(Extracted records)
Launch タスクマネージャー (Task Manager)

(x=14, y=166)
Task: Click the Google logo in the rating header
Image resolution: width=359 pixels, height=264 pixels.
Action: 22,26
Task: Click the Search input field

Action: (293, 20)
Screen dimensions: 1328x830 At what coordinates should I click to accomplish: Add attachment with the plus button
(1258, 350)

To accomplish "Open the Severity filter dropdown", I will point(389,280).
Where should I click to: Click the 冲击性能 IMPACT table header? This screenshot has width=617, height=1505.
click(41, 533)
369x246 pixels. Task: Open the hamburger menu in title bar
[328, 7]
...
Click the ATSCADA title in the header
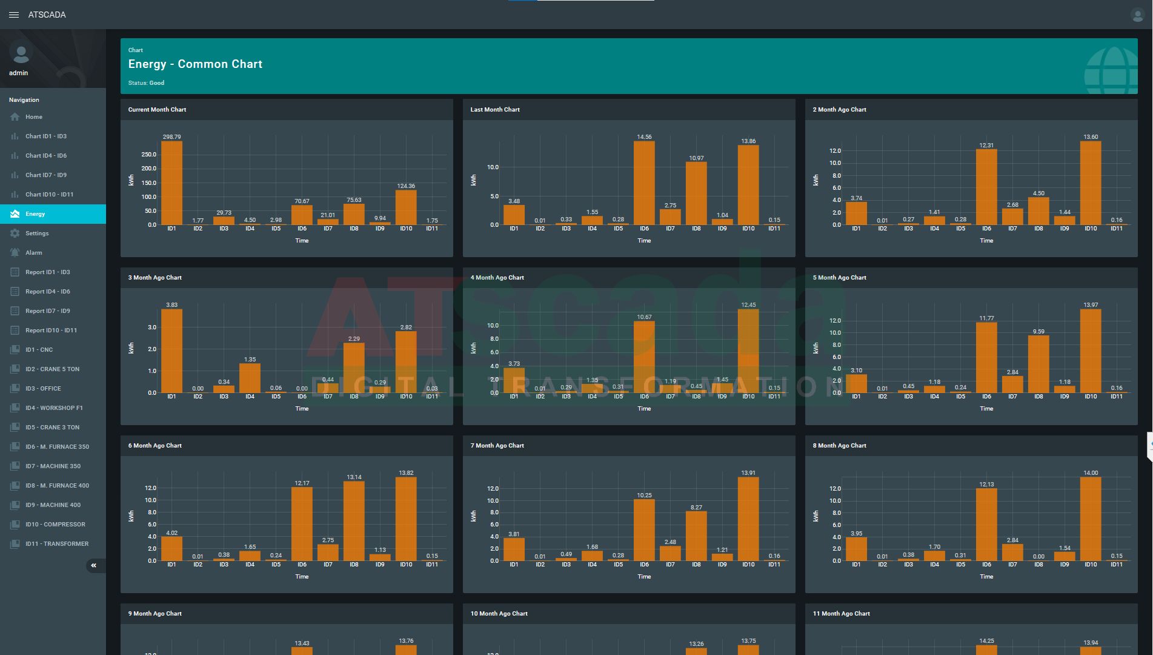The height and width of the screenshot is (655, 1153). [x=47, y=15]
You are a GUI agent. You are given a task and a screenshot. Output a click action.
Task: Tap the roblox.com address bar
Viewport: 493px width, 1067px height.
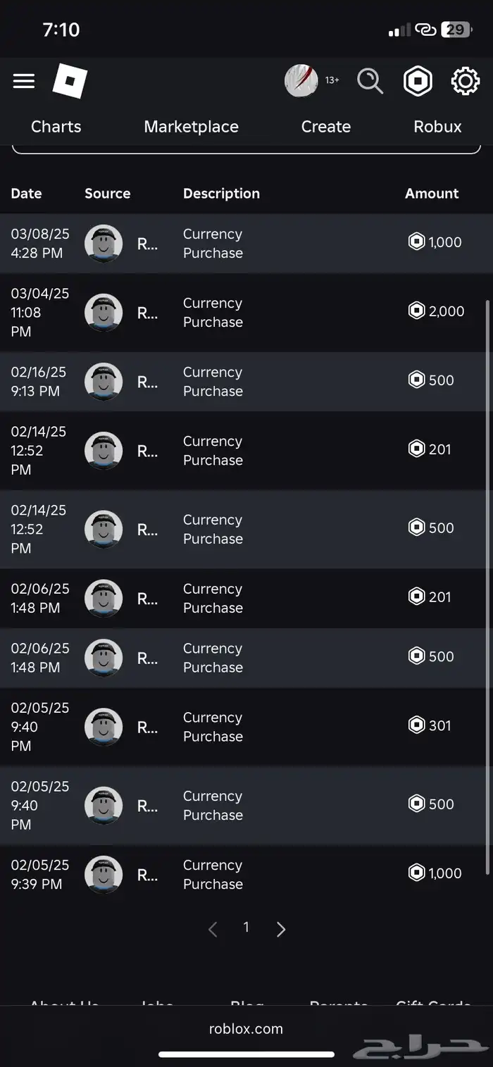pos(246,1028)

**GIVEN PROBLEM:** State how many lines in the records contain the string "header", giving only the count.

**RESULT BELOW:** 3